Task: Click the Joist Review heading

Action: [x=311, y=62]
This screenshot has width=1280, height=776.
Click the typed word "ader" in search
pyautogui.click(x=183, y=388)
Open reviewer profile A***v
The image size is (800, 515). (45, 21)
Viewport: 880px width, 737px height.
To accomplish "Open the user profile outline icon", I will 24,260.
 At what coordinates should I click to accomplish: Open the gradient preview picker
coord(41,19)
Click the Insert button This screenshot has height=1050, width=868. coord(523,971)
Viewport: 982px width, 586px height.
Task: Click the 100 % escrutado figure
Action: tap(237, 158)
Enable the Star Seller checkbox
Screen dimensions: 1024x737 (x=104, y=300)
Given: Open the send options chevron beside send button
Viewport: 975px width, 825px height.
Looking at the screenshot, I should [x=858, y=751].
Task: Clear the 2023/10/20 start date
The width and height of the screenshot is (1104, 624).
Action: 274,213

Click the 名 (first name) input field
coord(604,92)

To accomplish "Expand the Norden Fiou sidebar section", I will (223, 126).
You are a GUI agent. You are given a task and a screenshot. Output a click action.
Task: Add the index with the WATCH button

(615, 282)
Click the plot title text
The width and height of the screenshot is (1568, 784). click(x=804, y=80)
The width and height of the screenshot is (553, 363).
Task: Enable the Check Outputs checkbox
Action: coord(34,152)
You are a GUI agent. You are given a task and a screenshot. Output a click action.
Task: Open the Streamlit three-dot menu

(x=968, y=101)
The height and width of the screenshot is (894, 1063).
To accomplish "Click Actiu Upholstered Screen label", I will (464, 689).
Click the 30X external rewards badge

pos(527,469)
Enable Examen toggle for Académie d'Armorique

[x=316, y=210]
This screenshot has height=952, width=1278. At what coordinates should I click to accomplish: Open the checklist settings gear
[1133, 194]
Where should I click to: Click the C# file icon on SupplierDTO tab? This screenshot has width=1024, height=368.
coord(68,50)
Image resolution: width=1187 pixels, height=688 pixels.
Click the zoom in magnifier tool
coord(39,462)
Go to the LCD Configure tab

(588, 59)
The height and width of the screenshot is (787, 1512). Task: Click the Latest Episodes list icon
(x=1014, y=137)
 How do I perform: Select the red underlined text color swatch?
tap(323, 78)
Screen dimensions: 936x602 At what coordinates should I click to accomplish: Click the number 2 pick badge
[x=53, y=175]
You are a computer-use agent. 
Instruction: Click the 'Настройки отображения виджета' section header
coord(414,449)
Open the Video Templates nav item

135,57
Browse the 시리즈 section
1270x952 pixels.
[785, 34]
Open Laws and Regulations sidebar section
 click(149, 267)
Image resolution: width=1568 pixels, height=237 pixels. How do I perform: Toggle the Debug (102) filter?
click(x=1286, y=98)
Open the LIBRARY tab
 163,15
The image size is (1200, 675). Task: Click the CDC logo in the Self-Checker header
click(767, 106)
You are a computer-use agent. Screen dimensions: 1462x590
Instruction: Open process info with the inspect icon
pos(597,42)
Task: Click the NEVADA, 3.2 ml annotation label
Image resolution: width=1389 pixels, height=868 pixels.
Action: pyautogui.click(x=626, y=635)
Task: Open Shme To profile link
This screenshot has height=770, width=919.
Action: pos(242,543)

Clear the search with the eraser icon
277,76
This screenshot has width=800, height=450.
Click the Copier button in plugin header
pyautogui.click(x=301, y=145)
--
## AIM
Reproduce the material verbatim, starting with its first line and stopping after the line that contains "I will 24,260.".

## ANSWER TO THE PROBLEM
Task: Click the Joist Review heading

Action: [x=311, y=62]
This screenshot has width=1280, height=776.
Click the typed word "ader" in search
pyautogui.click(x=183, y=388)
Open reviewer profile A***v
The image size is (800, 515). (45, 21)
Viewport: 880px width, 737px height.
To accomplish "Open the user profile outline icon", I will 24,260.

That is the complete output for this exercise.